5. Order 8 of the Order dated 15 March 2013 be vacated.
6. In the event that the matter is not struck out, the matter be listed for further review and directions at 11am on 13 August 2013 in Court 40, Level 8, 363 George Street, Brisbane.
CATCHWORDS: PRACTICE AND PROCEDURE – Strike out application – factors to be considered – failure of applicants to take steps over a lengthy period
Calcifer Industrial Minerals Pty Ltd v Daraleigh Pty Ltd as Trustee for the DC and ML Dillon Trust [2010] QLC 0115
APPEARANCES: Mr Derek Mepham, on behalf of the applicants
Mrs Thea Johnson, Senior Lawyer for the Department of Natural Resources and Mines
[The matter was called on for review and directions due to a further extension request made by the applicant, Mr Derek Mepham, by way of email on 15 June 2013. The extension request was strongly opposed by the respondent. During the review and directions an oral application to have the matter struck out for want of prosecution was made by Mrs Thea Johnson on behalf of the respondent. Ex tempore reasons were then delivered.]

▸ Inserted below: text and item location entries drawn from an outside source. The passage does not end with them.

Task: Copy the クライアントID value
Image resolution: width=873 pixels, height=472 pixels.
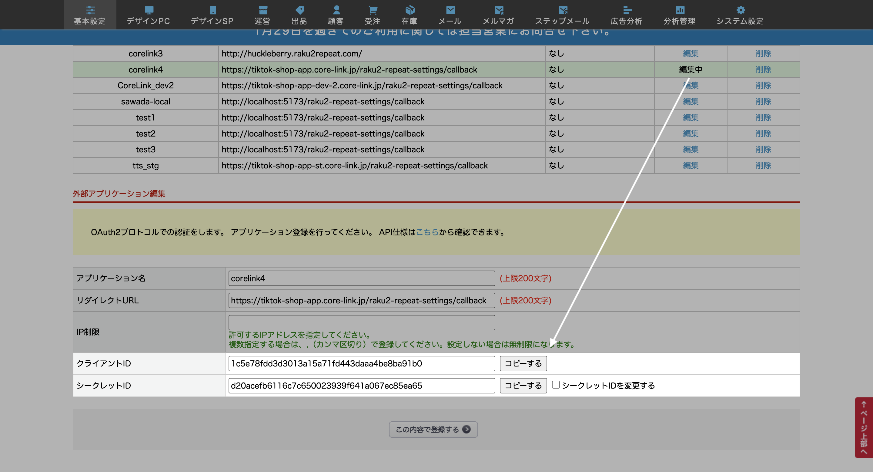Action: point(523,363)
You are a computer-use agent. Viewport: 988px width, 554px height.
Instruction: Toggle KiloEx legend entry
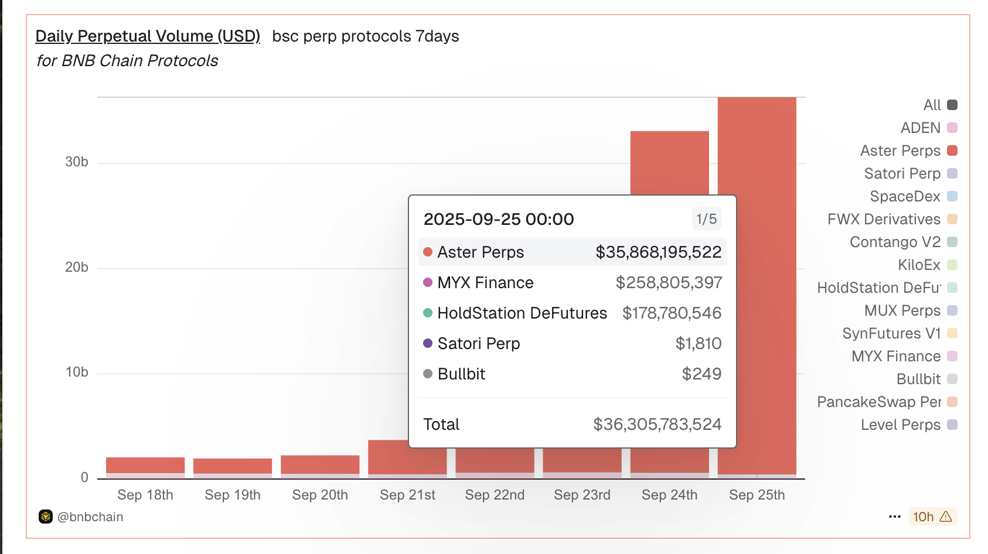[x=926, y=265]
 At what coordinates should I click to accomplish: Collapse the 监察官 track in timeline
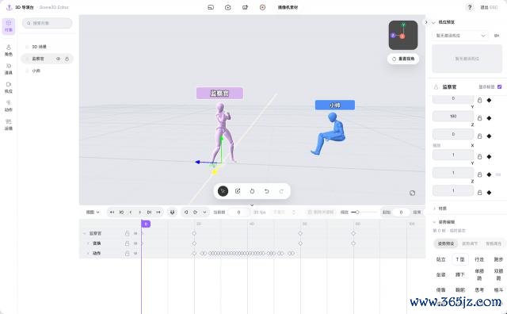(85, 233)
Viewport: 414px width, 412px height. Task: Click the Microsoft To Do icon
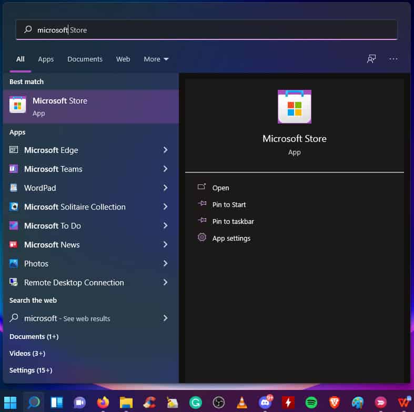(14, 226)
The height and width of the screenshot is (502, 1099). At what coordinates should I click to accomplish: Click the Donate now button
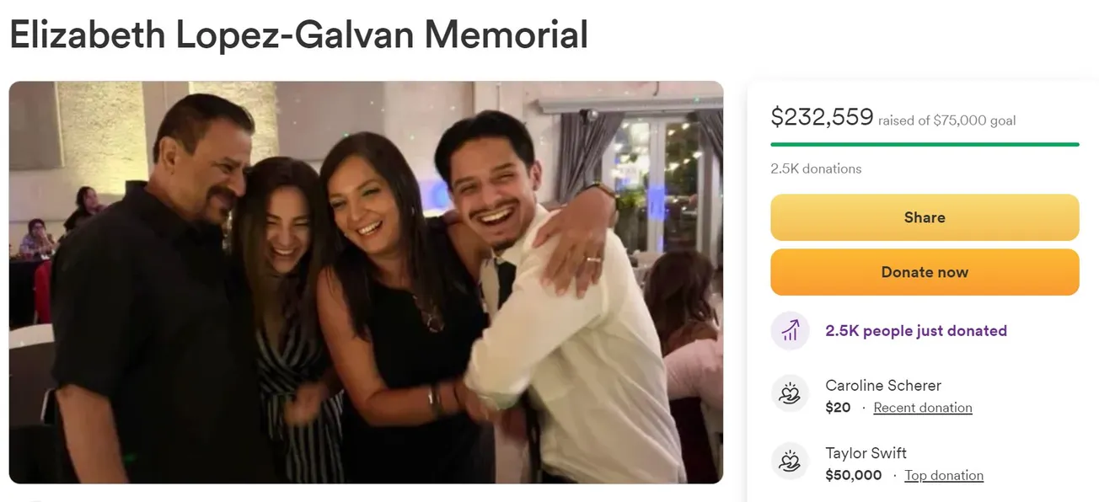pos(925,272)
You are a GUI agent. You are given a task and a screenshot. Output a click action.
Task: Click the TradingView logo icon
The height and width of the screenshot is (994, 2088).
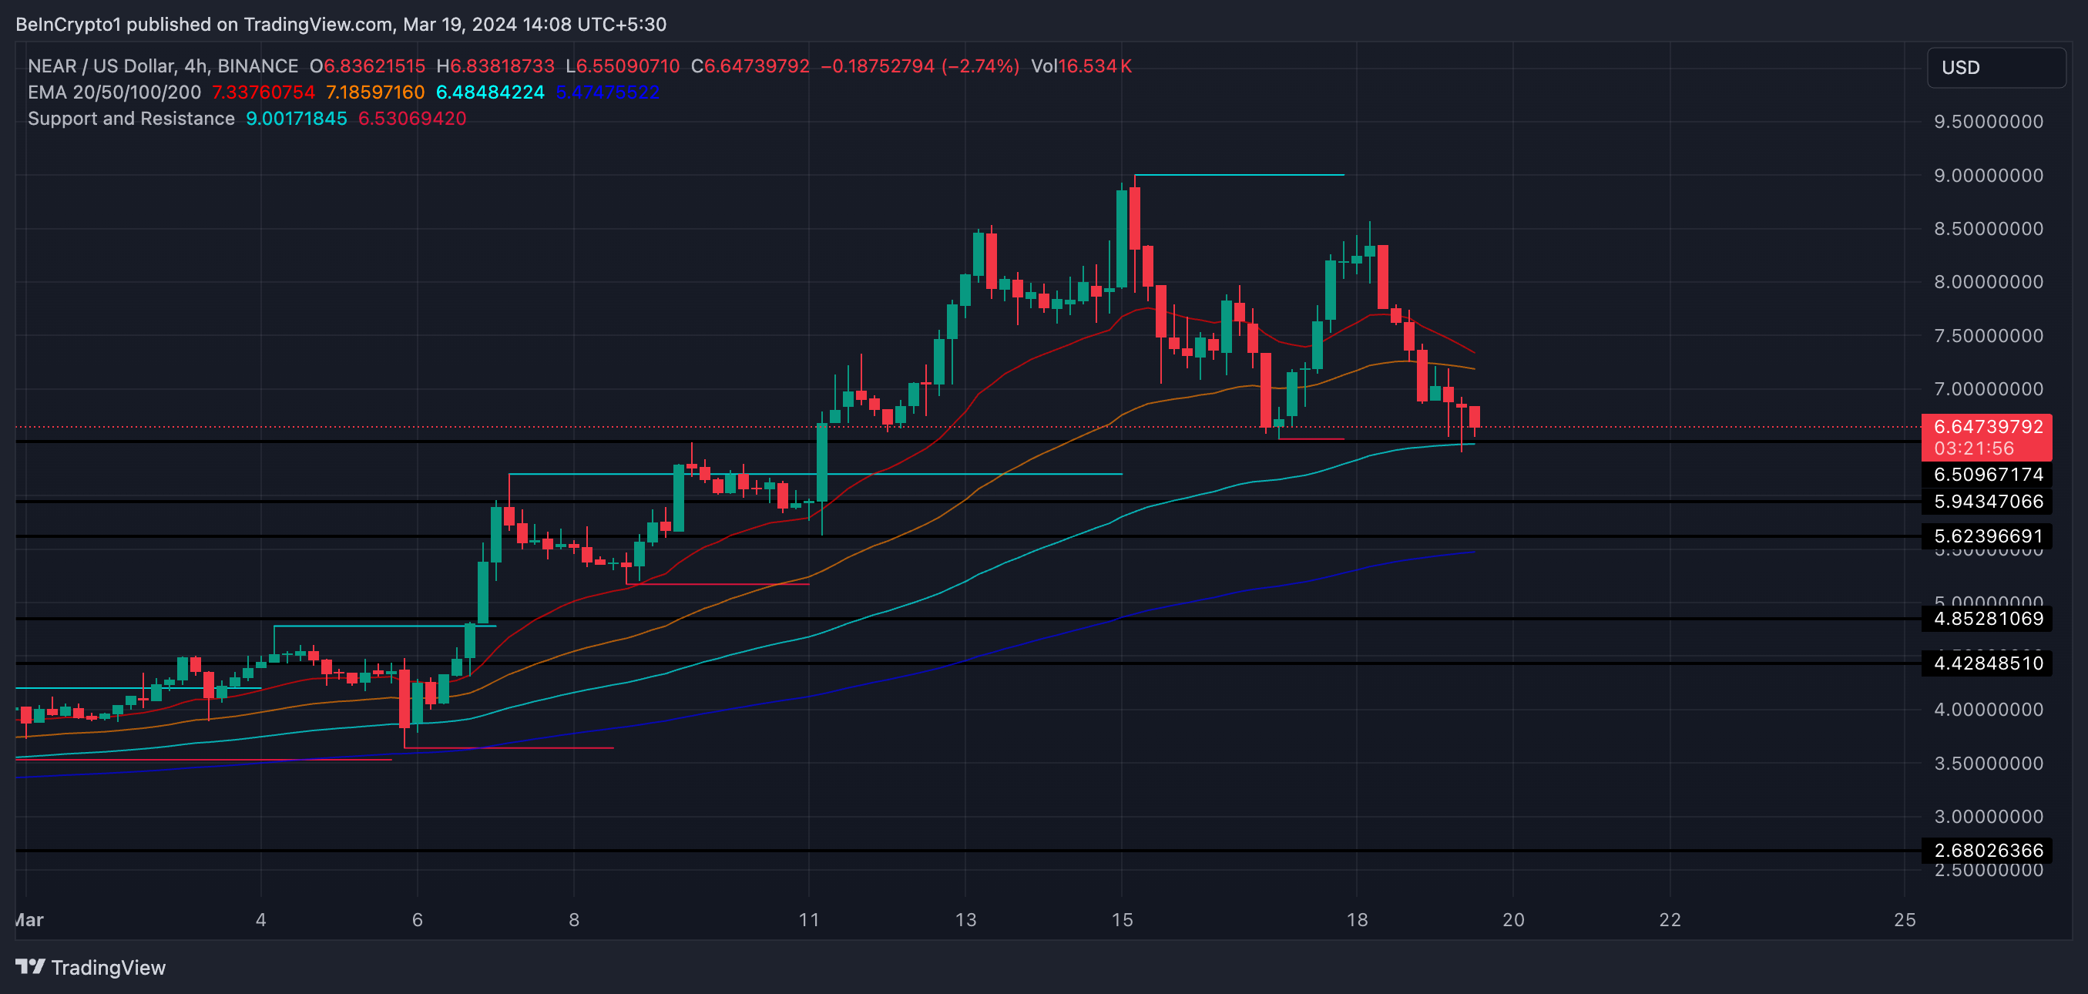point(30,966)
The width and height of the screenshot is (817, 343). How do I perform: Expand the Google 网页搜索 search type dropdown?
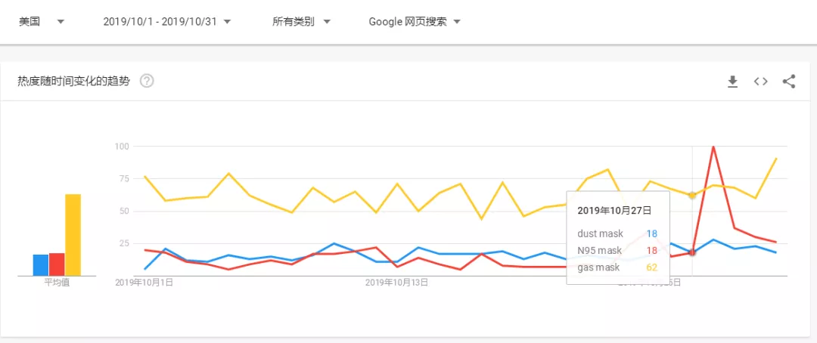click(415, 22)
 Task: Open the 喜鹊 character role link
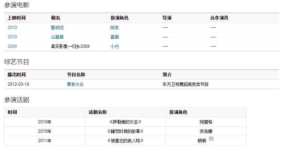[114, 37]
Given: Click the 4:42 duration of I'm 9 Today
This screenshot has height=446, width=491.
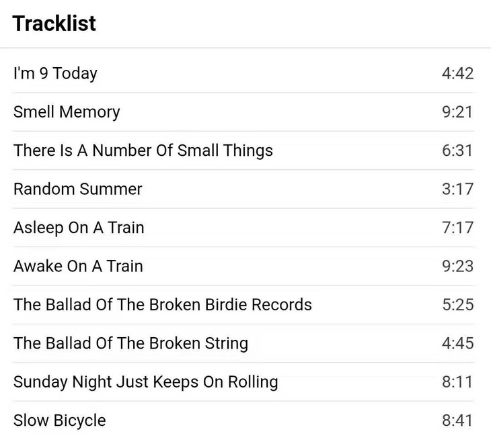Looking at the screenshot, I should pyautogui.click(x=457, y=73).
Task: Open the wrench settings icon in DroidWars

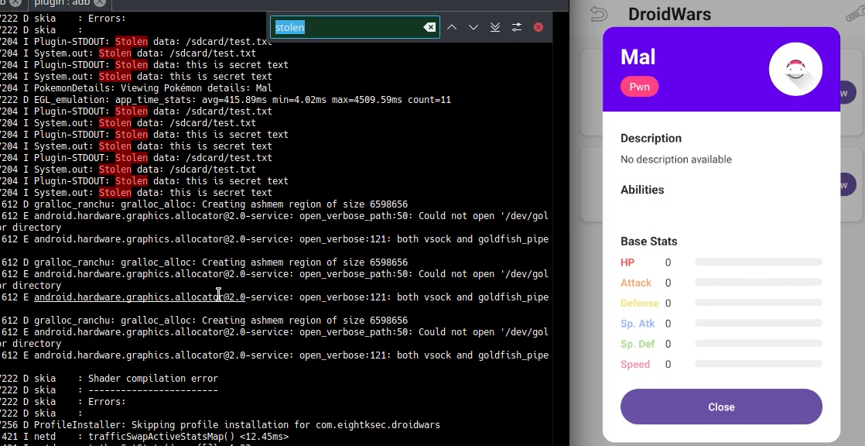Action: click(853, 13)
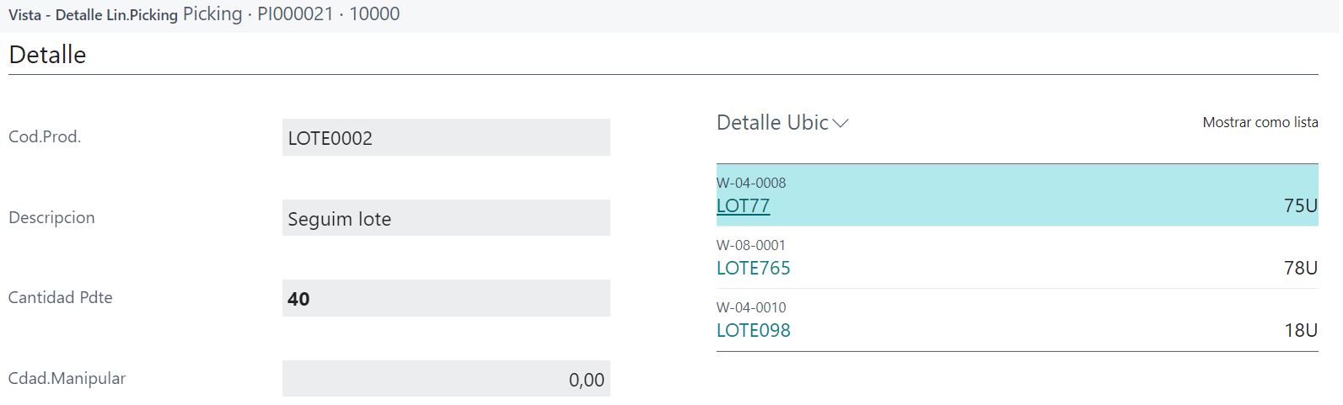Click the Cod.Prod. field showing LOTE0002
1343x405 pixels.
tap(445, 138)
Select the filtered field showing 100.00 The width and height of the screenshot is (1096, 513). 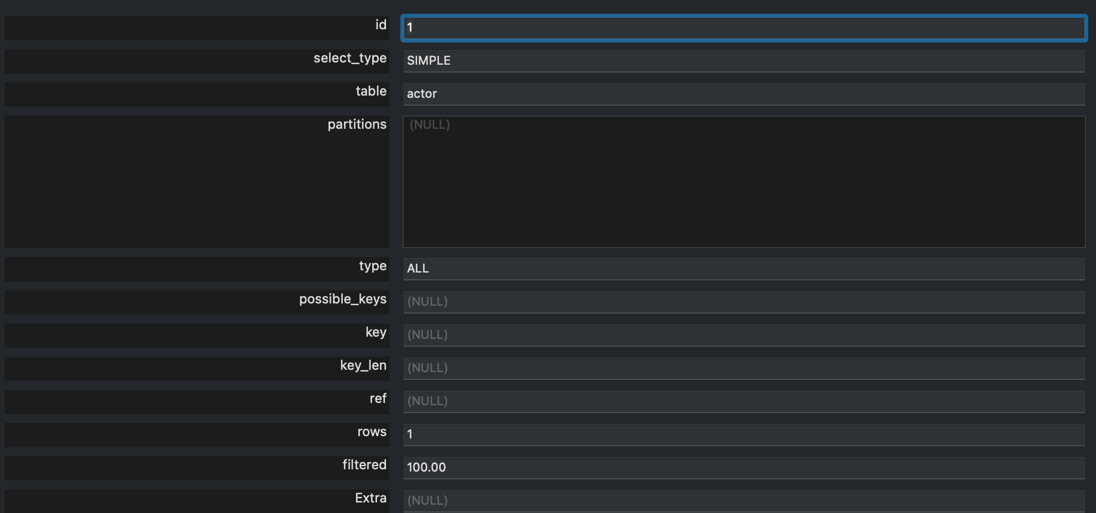[744, 468]
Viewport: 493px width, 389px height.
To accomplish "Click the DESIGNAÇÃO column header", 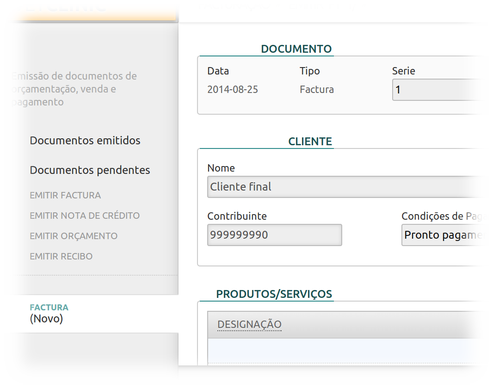I will [249, 325].
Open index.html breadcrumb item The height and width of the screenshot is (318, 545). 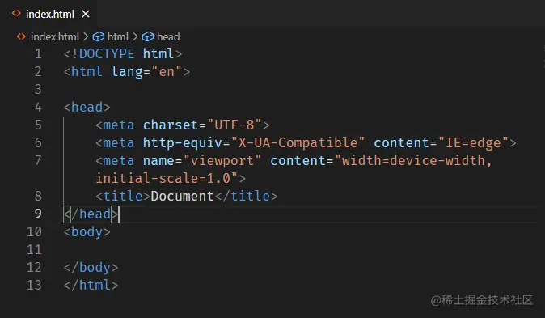click(x=55, y=36)
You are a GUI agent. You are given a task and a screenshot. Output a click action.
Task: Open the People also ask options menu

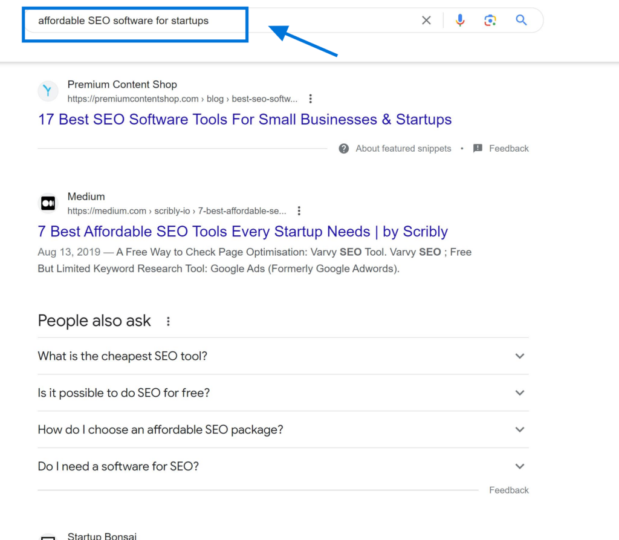168,322
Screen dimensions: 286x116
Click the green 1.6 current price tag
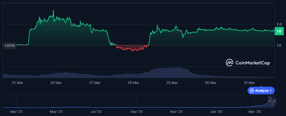(x=279, y=31)
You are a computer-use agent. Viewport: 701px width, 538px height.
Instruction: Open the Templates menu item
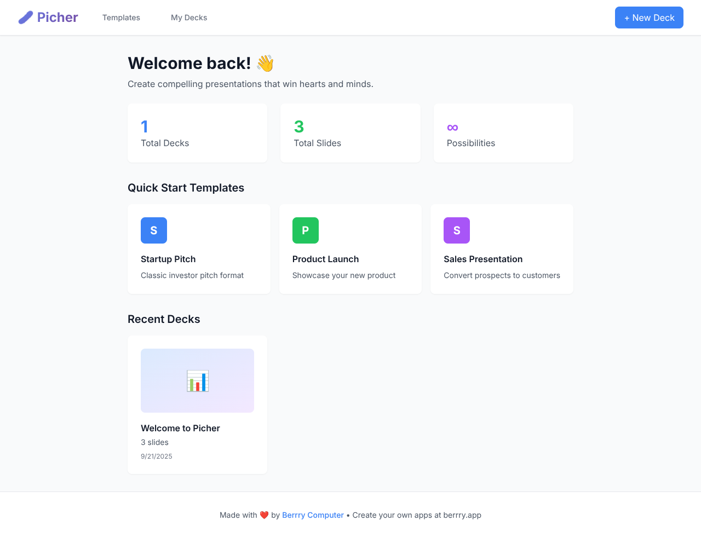click(x=121, y=18)
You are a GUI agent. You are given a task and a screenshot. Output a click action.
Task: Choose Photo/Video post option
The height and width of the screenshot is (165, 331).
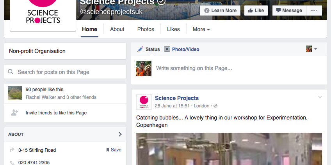point(182,49)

I have before me an application made by the respondent that this matter be struck out for want of prosecution. This situation arises following an application by the applicants for an extension of time to comply with various Court orders specifically relating to the provision of expert reports. This matter has had a long history before the Court as detailed in the affidavit of Mrs Thea Johnson, filed on 25 June 2013. The contents of that affidavit have not been challenged by the applicants, and its contents are taken as being correct. As the affidavit of Mrs Johnson shows, there have been numerous extensions and delays occasioned by the applicants in the provision of expert reports to this Court.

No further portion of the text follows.